Word for word, set down every line of the entries below from the line with "You are a GUI" to the line with "Ильяс Мукушев (95, 1519)", including both, and no other line.
Top of Provided records
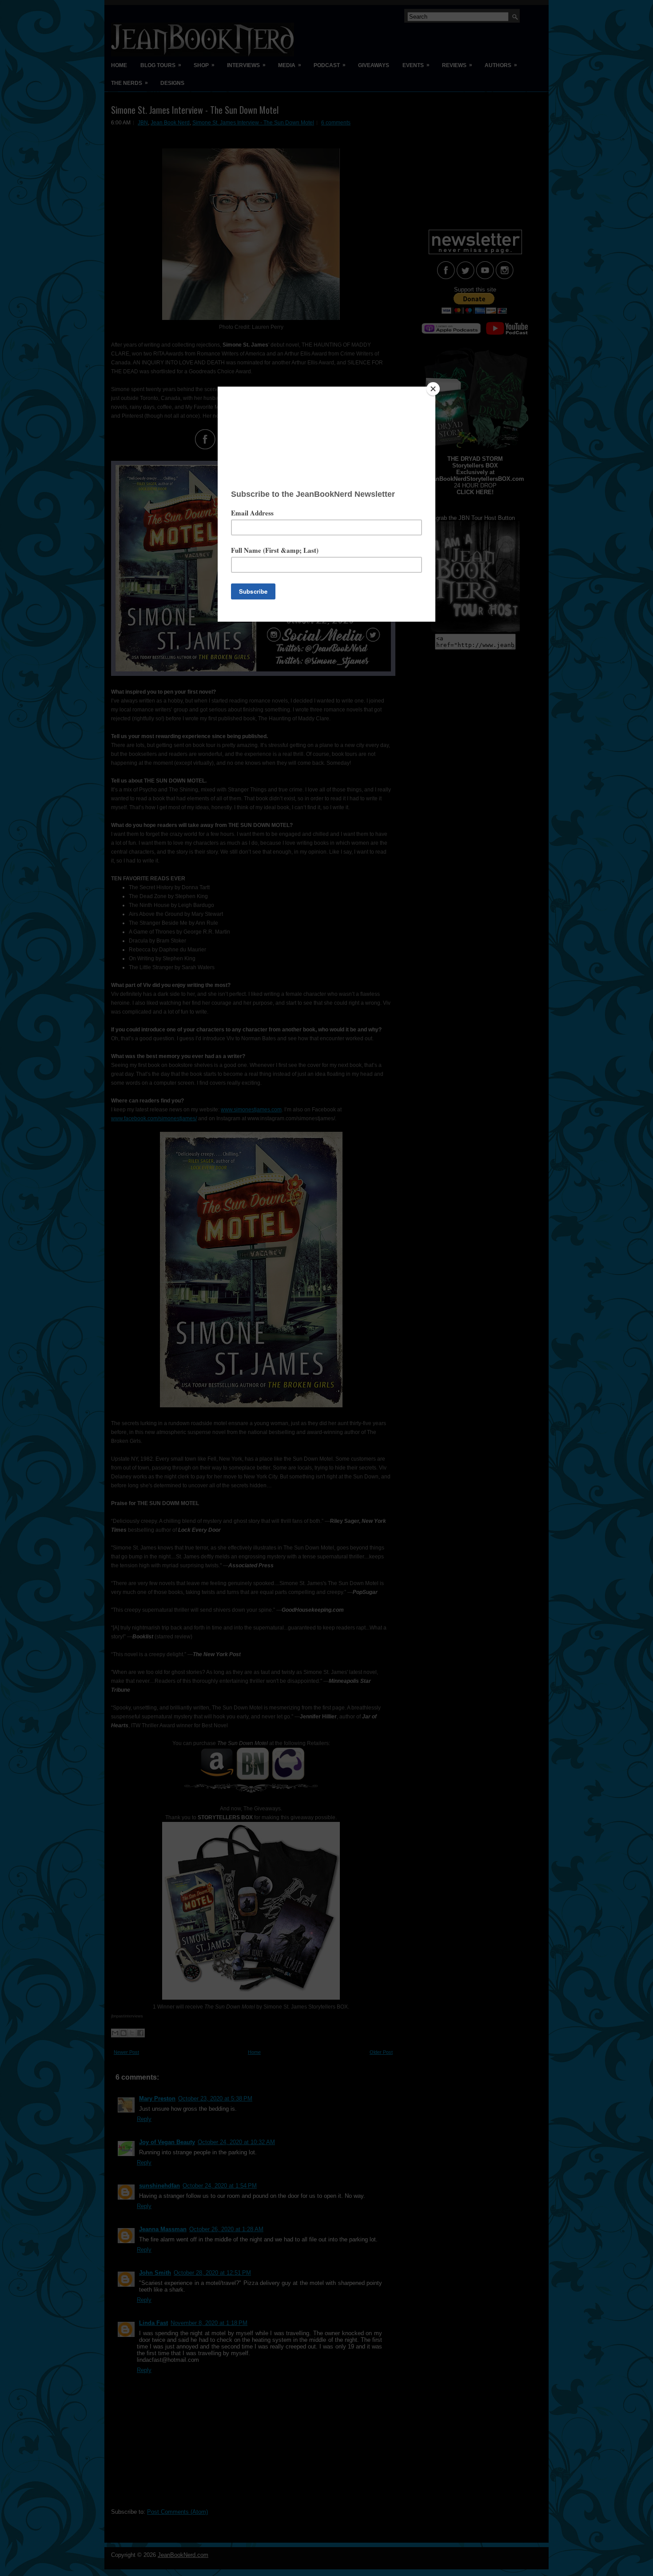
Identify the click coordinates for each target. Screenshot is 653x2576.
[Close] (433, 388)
Bottom of Provided records
Top of Provided records
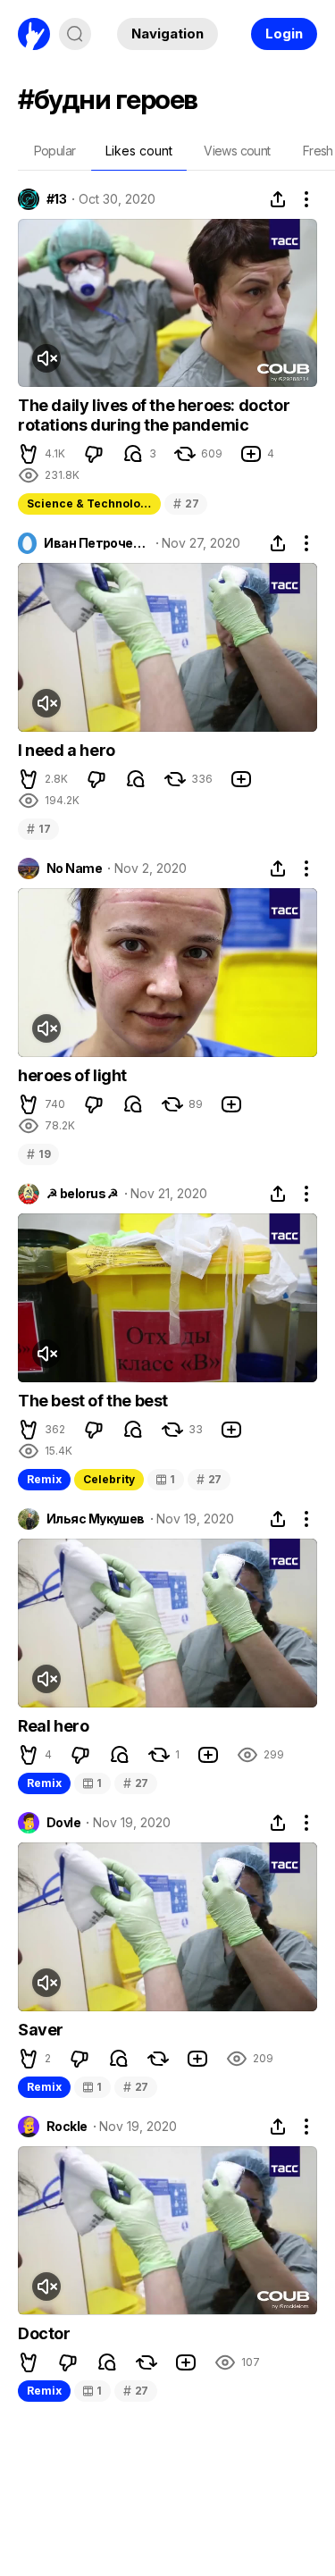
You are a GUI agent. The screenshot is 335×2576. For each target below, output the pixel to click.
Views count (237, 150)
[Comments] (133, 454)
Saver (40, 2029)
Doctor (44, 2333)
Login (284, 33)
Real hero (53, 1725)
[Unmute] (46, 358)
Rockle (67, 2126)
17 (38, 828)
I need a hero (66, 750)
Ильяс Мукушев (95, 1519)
Bottom of Provided records
Task output:
You are a GUI agent. The screenshot is 335×2576. For each target below, output the pixel to click.
Views count (237, 150)
[Comments] (133, 454)
Saver (40, 2029)
Doctor (44, 2333)
Login (284, 33)
Real hero (53, 1725)
[Unmute] (46, 358)
Rockle (67, 2126)
17 (38, 828)
I need a hero (66, 750)
Ильяс Мукушев (95, 1519)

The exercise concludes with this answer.